Work instruction: Collect all lines below with the string "agent".

Data for analysis:
◇ ◇ ◇ ◇
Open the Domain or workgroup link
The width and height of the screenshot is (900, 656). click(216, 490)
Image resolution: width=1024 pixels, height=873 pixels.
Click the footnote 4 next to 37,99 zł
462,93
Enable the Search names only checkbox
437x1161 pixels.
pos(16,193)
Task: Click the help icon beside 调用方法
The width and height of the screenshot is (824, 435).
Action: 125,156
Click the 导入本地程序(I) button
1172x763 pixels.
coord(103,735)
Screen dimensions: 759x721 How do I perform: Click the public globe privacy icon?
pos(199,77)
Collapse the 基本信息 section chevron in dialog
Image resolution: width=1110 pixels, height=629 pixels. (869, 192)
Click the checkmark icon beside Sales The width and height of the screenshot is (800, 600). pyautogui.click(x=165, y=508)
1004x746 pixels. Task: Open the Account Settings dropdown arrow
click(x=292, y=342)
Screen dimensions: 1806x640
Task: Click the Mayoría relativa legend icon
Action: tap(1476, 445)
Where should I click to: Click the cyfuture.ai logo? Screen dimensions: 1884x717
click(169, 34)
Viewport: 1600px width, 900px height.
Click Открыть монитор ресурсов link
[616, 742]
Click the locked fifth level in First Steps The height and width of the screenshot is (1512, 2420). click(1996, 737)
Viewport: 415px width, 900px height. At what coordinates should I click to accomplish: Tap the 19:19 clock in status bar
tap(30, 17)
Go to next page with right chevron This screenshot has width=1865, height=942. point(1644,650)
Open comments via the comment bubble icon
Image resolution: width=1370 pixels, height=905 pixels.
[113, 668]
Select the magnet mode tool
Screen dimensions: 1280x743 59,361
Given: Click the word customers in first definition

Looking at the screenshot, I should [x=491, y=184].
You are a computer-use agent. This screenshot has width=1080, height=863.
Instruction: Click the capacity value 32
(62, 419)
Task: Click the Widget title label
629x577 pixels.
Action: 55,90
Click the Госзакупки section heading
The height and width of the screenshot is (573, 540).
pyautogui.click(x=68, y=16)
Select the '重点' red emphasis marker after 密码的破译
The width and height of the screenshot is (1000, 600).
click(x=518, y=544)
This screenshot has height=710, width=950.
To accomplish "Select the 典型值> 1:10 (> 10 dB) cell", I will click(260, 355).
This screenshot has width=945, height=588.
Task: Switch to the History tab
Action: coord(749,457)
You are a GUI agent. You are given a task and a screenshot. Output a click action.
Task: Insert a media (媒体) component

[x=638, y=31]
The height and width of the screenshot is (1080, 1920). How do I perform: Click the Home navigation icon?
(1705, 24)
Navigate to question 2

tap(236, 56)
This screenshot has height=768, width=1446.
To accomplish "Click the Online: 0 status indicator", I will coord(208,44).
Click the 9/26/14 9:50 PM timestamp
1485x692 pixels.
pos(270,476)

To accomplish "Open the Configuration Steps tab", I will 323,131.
◇ ◇ ◇ ◇
Result of the exercise:
You are a computer-use agent. This screenshot has width=1080, height=863.
You are a GUI agent. You are given a task and a screenshot. Output a click action.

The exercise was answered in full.